Construction of an inletted tang knife

        In inletted tang construction I cut a slot in the top of a piece of timber to match the width of the knife tang. The knife blank, with guard soldered in place, is checked for fit in the timber and any small alterations made as required, thus ensuring a good fit. The blank is then epoxied into the slot.

Half tang blank with guard

The semi skinner blank with guard soldered in place. I usually drill more than just two holes in the tang for the epoxy to key into.

       Once the epoxy has cured I cut the timber of the handle to its intended outline shape and then bring the profile down to final dimensions.

Rough shaped half tang knife

The handle has been cut to outline profile and a retaining pin (not really needed) added.

       The scales are sanded flat, the handle edges and guard rounded over and everything is fine sanded and the guard polished.

Half tang knife

The completed knife.

       I like the inletted tang construction for a few reasons.
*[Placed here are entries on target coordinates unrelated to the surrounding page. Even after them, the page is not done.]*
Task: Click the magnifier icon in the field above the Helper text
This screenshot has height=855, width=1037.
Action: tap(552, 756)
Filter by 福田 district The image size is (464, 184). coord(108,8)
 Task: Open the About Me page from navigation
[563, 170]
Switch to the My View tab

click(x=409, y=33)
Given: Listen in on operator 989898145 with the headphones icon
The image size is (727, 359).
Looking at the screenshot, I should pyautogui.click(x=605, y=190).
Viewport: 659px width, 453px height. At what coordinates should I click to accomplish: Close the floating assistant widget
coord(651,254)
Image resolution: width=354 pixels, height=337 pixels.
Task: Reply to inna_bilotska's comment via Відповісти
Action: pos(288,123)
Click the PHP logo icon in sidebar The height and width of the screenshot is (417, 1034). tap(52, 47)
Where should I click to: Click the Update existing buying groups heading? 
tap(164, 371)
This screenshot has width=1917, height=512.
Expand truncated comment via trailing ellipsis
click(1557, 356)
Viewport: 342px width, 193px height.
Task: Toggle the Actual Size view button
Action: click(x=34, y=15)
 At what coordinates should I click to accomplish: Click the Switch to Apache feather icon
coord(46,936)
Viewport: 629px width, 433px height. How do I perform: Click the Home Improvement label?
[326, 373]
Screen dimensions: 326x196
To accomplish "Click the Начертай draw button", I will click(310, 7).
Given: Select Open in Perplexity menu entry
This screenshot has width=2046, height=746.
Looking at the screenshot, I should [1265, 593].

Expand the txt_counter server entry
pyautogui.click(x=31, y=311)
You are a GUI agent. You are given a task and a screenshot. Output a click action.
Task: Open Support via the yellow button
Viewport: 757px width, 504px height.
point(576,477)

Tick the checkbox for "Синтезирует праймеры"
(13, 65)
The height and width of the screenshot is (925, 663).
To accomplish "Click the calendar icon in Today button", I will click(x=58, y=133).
It takes somewhat less time to make compared to the way I make a full tang knife. Secondly, for a given knife design and steel thickness an inletted tang knife is lighter than a comparable untapered full tang knife, with less weight in the handle bringing the balance point of the knife forward towards the blade.

       To me the most important reason for favouring inletted tang construction is potential long term integrity. With this construction method the tang is embedded in epoxy, and any movement or warping of the timber over time is less able to open up a gap between tang and timber where corrosion can begin.

       By contrast, if the timber handle scales on a full tang knife move or warp a small gap can open up between the tang and the timber, which is a place where corrosion can start. As rust forms it expands to further open up the gap between tang and timber.

Strength of inletted tang knives.

       It may be argued that inletted tang construction isn't as strong as full tang. The first image below shows four inletted tang knives which were tested to destruction (note in the top knife the tang doesn't even extend to the butt). In all cases the knives broke in the blade, not at the tang-blade point. The next image shows four full tang knives tested similarly - same result. The third image of the series shows two stick tang knives broken the same way - and with the same result. This extreme testing hopefully goes some way to showing that inletted tang construction, with a well-fitted guard, is a reasonably strong way to make a knife.

Four inletted tang knives broken during destructive testing. To test them I clamp the blade in a vice and swing on the handle using a 24 inch Crescent wrench until they snap.

Four untapered full tang knives broken during testing.

Two hidden tang knives broken during testing.